А Вадим Сергеевич и вправду растрогался. «Да нечего, отвечает, делить, кроме,
конечно, добрых воспоминаний». «Нет, нет, у нас с
тобой тогда принципиальный спор вышел, это надо признать, конфликт взглядов, — продолжал Анисимов. — Не с бухты-барахты. Но,
я думаю, мы просто не поняли друг друга. Всего-то. Нам объясниться нужно — и
все наладится». «Так в чем же дело? — отвечал Вадим Сергеевич. — Давно пора
встретиться». «Нет, так-то у нас все обычной пьянкой
кончится. А давай лучше напишем друг другу по письму,
враз, завтра же, и в письме каждый изложит, что и почему. А потом встретимся,
обсудим. Я теперь так привык работать, системно. И увидишь, что наши
разногласия ничего не стоят. Мы же с тобой одной пробы. Нет, лучше, одной
группы крови».
Смешным показалось Вадиму Сергеевичу предложение начинать переписку, но
перечить не стал, согласился: «Можно и так, я напишу, но и ты без шуток».
Условились под честное слово. Вспомнил Вадим Сергеевич, с каким старанием
сочинял это письмо, сколько мыслей и души в него внес. Страниц пятнадцать
извел. Жаль, черновика не оставил, то-то был бы документ времени, хоть в
журнал. Отправил и стал ждать встречного письма. А его все не было. Прошли все
сроки. И позвонил Вадим Сергеевич знакомому, у которого гостил тогда пьяненький
Анисимов: «При тебе договаривались мы с Павлом обменяться письмами. В курсе?
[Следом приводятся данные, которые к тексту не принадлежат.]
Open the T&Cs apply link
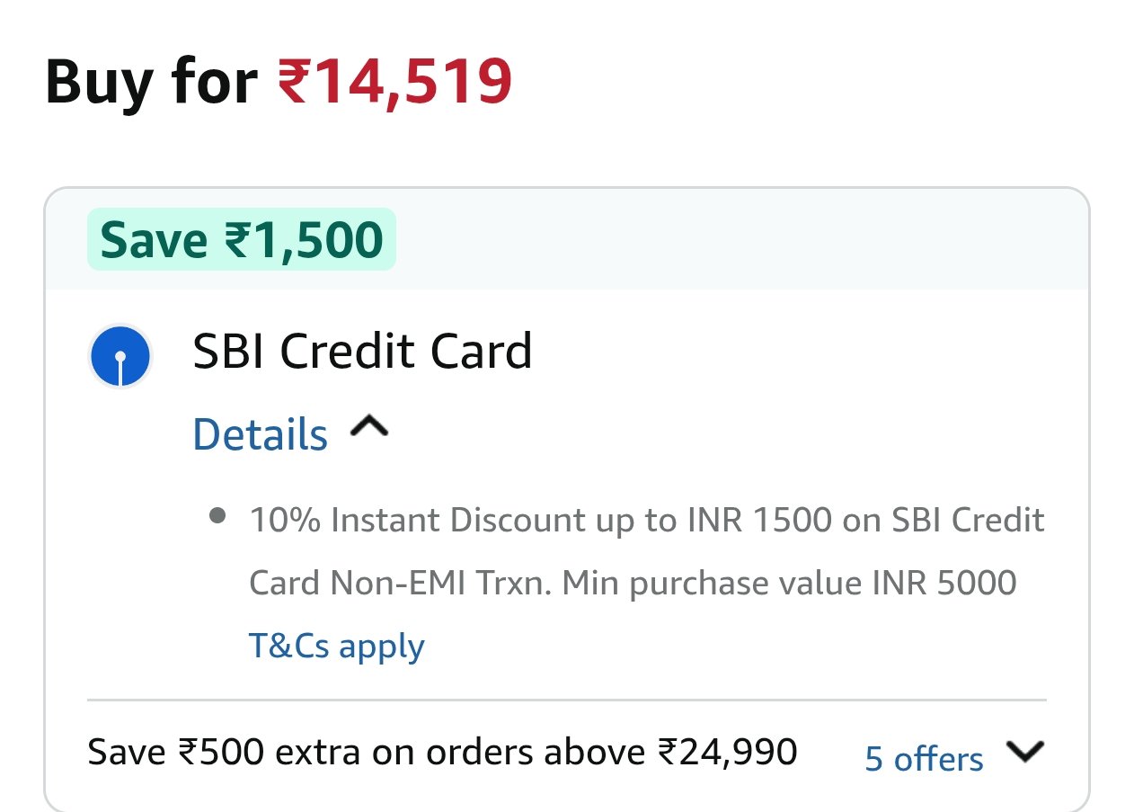This screenshot has width=1134, height=812. pyautogui.click(x=336, y=646)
Так вот, не знаешь, получил ли он мое письмо? От него что-то никак до меня не
дойдет». Товарищ кисло так отвечает: «Не сердись, Вадим, мое дело сторона, но
письма, видно, не будет. Видел я на днях Павлика, ну и поинтересовался, помня о
вашем уговоре. А он говорит мне: «Письмо получил, толстый такой конверт, но
читать не стал, бросил. Знаю наперед, что Вадим напишет. И мне писать ему
незачем. Пусть каждый останется при своем мнении». «Так и сказал?» «Точно так,
не вижу смысла скрывать». «Ну и кто же он после этого, Павлик наш?» «Не знаю,
не знаю…»
Пятнадцать лет прошло, а все накатывает, бередит. Вадим Сергеевич постарался
переменить настроение и вспомнить о Павлике что-нибудь хорошее, светлое. Хорошего, конечно же, было больше, но оно к сердцу не так близко,
схоронилось в глуби, как ростки до времени под землей. Вадим Сергеевич
никогда не считал разрыв окончательным, обиду
неодолимой. Она горчит, ест глаза, как дымок над забытым костром, но внутри
огонь не угас, если бросить веток, то тут же заново
вспыхнет. Но встречного шага, слова, взгляда не наблюдалось, так и прошли эти
годы. Жить друг без друга оказалось можно. Встретимся сегодня, но не так, как
мечталось. И вместо бутыли коньяка в кармане эти дурацкие хризантемы в руках.
Ну вот, кажется, и остановка. Вадим Сергеевич вышел, огляделся. Ого,
переменилось тут сильно, новых домов наставили, магазин, кафе, ничего этого
прежде не было. Туда! Не заросла дорожка. Выносить будут, значит, из дома, из
той самой квартиры на третьем этаже. Откуда же еще? Поставят на табуретки у
подъезда. Торжественных речей, пальбы и музыки, конечно, не будет, не
заслужили. Соберутся соседи, однокурсники, сослуживцы, многих увидишь, кого не
встречал сто лет. Похороны тем еще хороши, что заодно встретишься и с живыми, с
кем-то в последний, может быть, раз. На следующей сходке не будет и этих. А, может,
следующая-то у вашего, Вадим Сергеевич, подъезда? Кто
знает…
Все ближе памятный дом, и идти не хочется, ноги вязнут. Или уж не
показываться? Представил зареванную Раису, к нему она и никогда по-доброму не
относилась, не очень-то привечала. И придется выдавливать из себя какие-то
принятые слова, не скажешь же просто, что в груди жмет. И что Павел тем-то и
был ему дорог, что не обабился и не створожился в том
семейном раю, в который она его стремилась с головой утянуть. А впрочем, вздор!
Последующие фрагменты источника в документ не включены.